→ **Exercise**
Return an exact copy of the lines from the one holding "Click the Japanese text はい label" to the end of the data, including both the starting and final lines. Leave the pictures out.

Dataset entries
= = =

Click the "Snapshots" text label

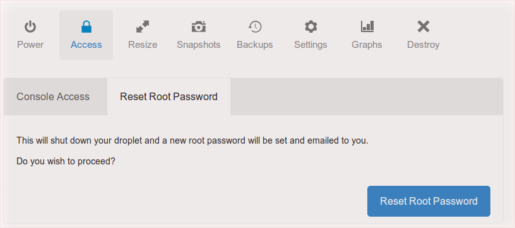pos(199,45)
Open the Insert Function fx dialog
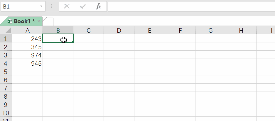 pyautogui.click(x=98, y=6)
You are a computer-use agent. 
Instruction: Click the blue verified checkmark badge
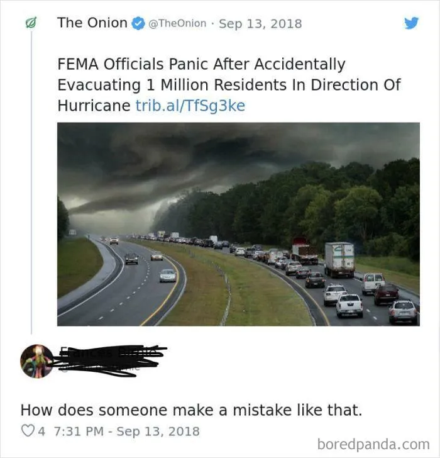click(x=138, y=23)
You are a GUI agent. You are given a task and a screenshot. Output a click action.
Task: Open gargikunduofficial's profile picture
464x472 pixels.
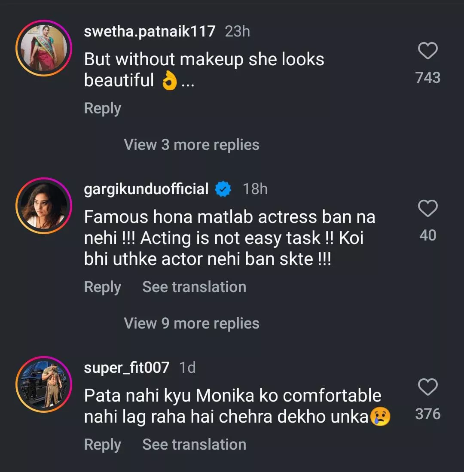(43, 206)
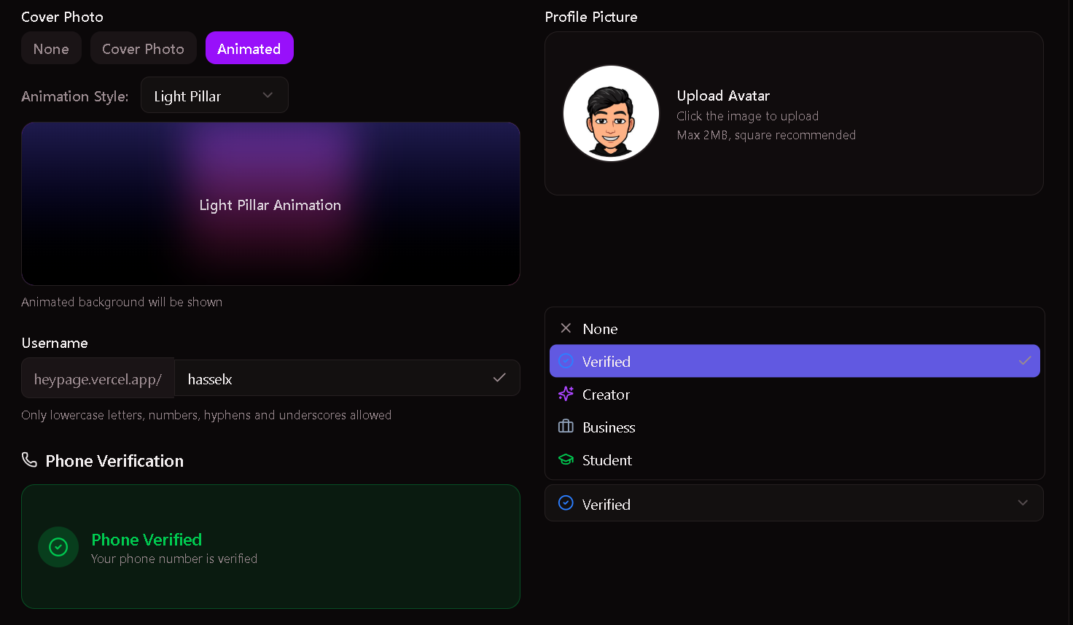Screen dimensions: 1073x625
Task: Open the Animation Style dropdown
Action: pyautogui.click(x=214, y=96)
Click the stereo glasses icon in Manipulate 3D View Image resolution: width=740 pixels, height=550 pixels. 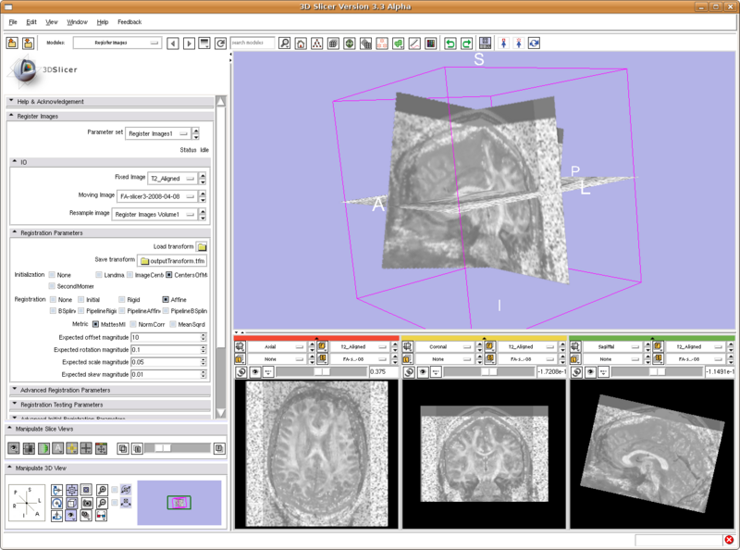[x=102, y=516]
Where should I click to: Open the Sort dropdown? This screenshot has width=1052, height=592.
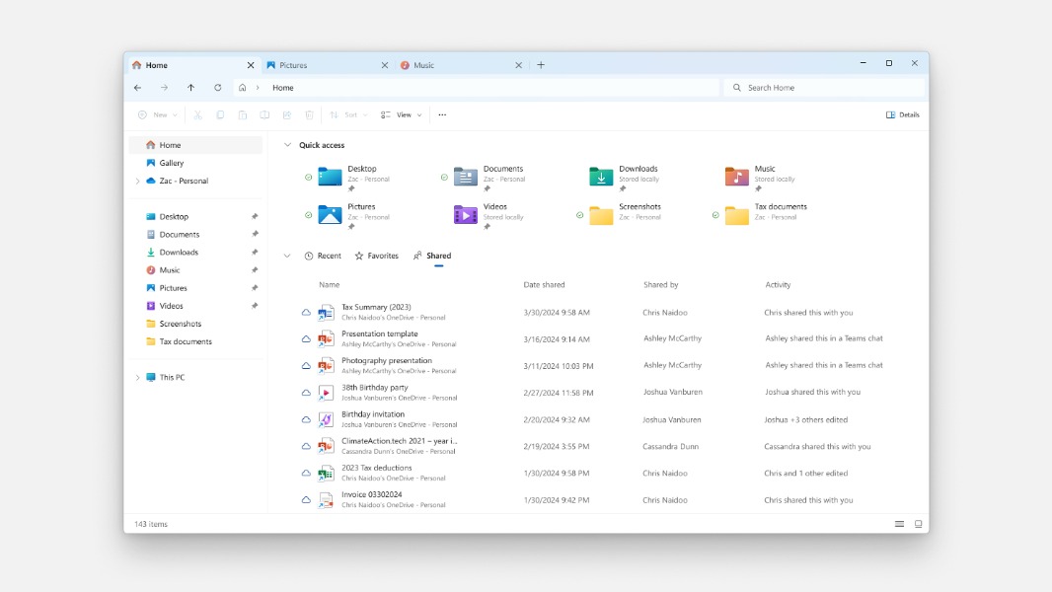pyautogui.click(x=347, y=114)
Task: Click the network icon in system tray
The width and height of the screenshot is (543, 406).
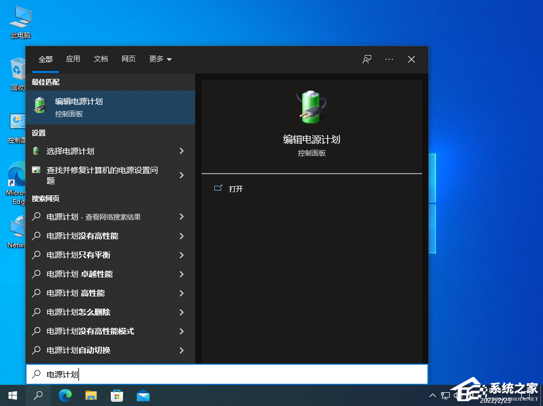Action: pyautogui.click(x=445, y=395)
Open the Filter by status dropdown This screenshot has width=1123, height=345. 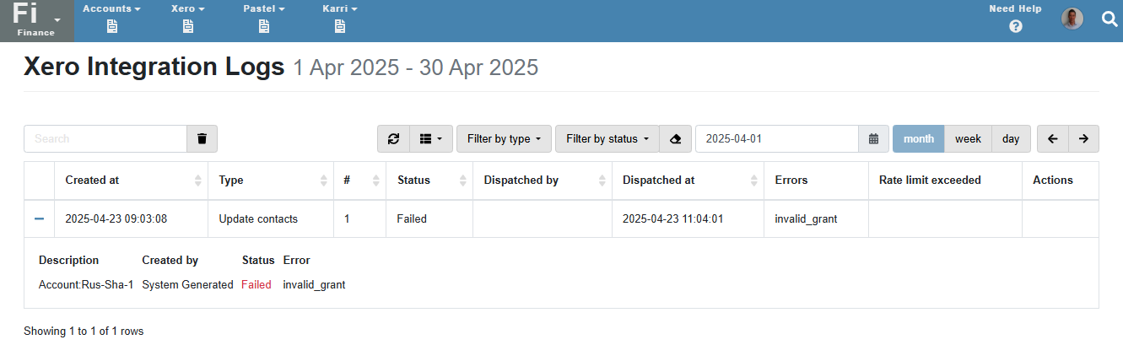606,139
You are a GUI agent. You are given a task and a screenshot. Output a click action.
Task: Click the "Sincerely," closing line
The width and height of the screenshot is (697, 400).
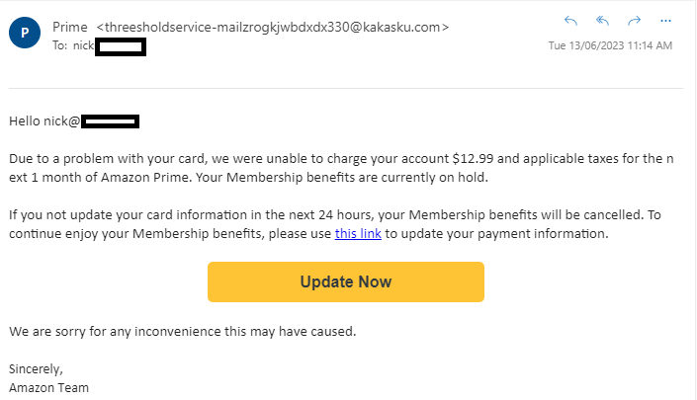(x=36, y=368)
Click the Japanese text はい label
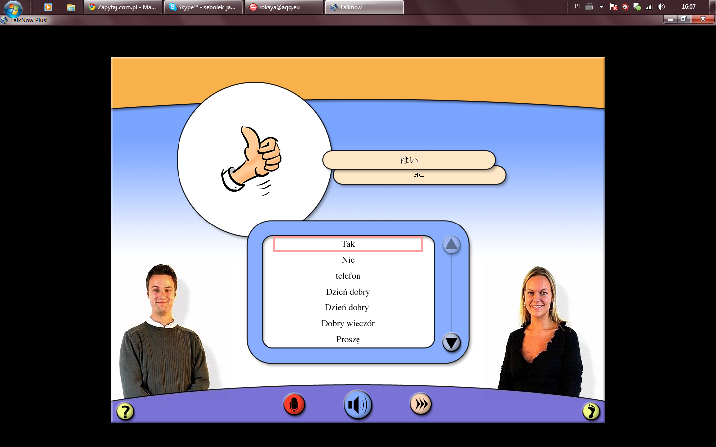The width and height of the screenshot is (716, 447). pos(409,160)
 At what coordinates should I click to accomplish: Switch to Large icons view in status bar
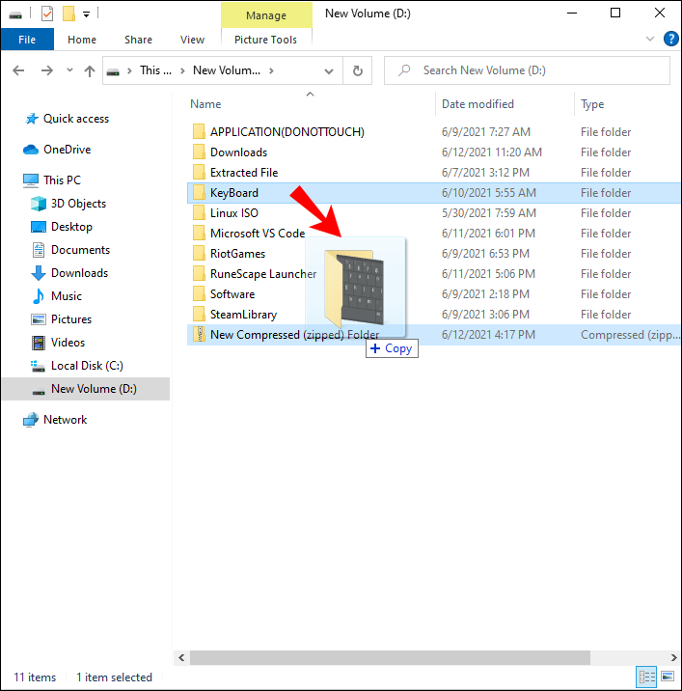pos(668,677)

= = =

→ **Output**
Click the Japanese text はい label
The width and height of the screenshot is (716, 447). pos(409,160)
 At what coordinates should I click to accomplish: Switch to Large icons view in status bar
pos(668,677)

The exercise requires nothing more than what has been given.